In order to solve the above problems, a playback control method according to one aspect of the present disclosure receives a first playback request from a first terminal device in response to an instruction from a first user, receives a second playback request from a second terminal device in response to an instruction from a second user, obtains a first acoustic signal representing a sound in response to the first playback request and a second acoustic signal representing a sound having different acoustic characteristics from the sound represented by the first acoustic signal and in response to the second playback request, mixes the first acoustic signal with the second acoustic signal, and causes a playback system to play back the sound represented by the mixed acoustic signal.

A control system according to one aspect of the present disclosure includes a receiving unit that receives a first playback request from a first terminal device in response to an instruction from a first user and receives a second playback request from a second terminal device in response to an instruction from a second user, an acquiring unit that acquires a first acoustic signal representing a sound in response to the first playback request and a second acoustic signal representing a sound having acoustic characteristics different from the sound represented by the first acoustic signal and in response to the second playback request, a mixing unit that mixes the first acoustic signal and the second acoustic signal, and a playback unit that causes a playback system to play back the sound represented by the mixed acoustic signal.

A program according to one aspect of the present disclosure causes a computer to function as a receiving unit that receives from a first terminal device a first playback request in response to an instruction from a first user and receives from a second terminal device a second playback request in response to an instruction from a second user, an acquiring unit that acquires a first acoustic signal representing a sound in response to the first playback request and a second acoustic signal representing a sound having different acoustic characteristics from the sound represented by the first acoustic signal and in response to the second playback request, a mixing unit that mixes the first acoustic signal and the second acoustic signal, and a playing unit that causes a playback system to play back the sound represented by the mixed acoustic signal.

1 is a block diagram illustrating a configuration of a communication system in a first embodiment.

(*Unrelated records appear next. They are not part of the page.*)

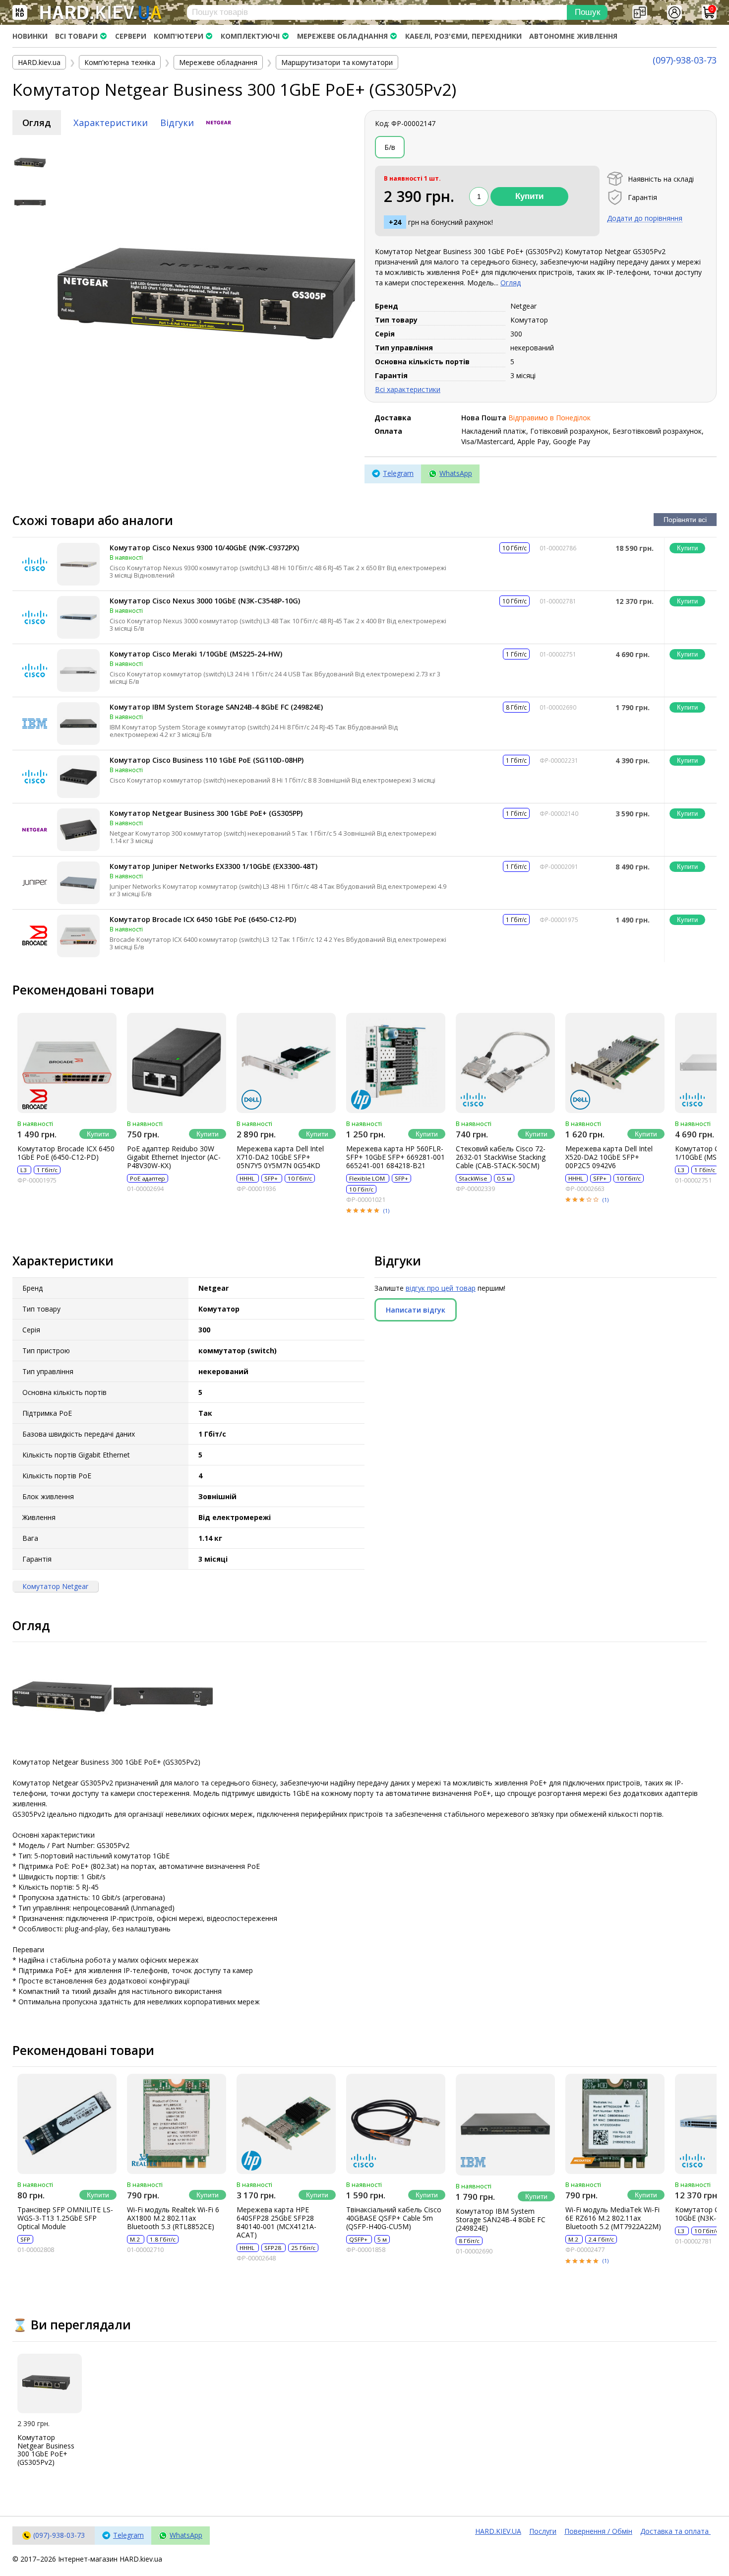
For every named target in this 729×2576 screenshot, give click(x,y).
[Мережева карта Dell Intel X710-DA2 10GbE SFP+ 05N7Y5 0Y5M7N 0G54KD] (286, 1063)
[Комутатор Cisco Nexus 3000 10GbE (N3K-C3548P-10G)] (78, 617)
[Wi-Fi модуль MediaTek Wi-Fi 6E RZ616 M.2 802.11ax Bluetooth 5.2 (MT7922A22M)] (615, 2124)
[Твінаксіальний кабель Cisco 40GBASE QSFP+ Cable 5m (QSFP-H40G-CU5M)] (395, 2124)
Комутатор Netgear (55, 1586)
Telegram (398, 473)
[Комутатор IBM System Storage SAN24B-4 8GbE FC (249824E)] (78, 723)
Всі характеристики (407, 389)
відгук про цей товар (441, 1288)
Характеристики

FIG. 2 is a block diagram illustrating a configuration of a terminal device. 10 is a flowchart illustrating a specific procedure of a reception process. FIG. 2 is a block diagram illustrating a configuration of a control system. 10 is a flowchart illustrating a specific procedure of a playback control process. 13 is a flowchart illustrating a specific procedure of a regeneration control process in the fourth embodiment. 13A and 13B are explanatory diagrams of a setting process and an adjustment process in a reproduction control process according to a fourth embodiment. FIG. 13 is an explanatory diagram of a setting process in the fifth embodiment.

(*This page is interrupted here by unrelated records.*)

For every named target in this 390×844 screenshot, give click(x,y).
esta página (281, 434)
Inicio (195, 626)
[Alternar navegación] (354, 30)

A: First embodiment Fig. 1 is a block diagram illustrating a configuration of a communication system 100 according to a first embodiment. The communication system 100 includes a plurality (N) of terminal devices 10_1 to 10_N, a control system 20, a recording system 30, and a playback system 40 (N is a natural number of 2 or more). In the following description, a subscript _n is added to the reference numeral of an element related to any one of the N terminal devices 10_1 to 10_N (n = 1 to N). Note that the number N of the terminal devices 10_n is a variable value.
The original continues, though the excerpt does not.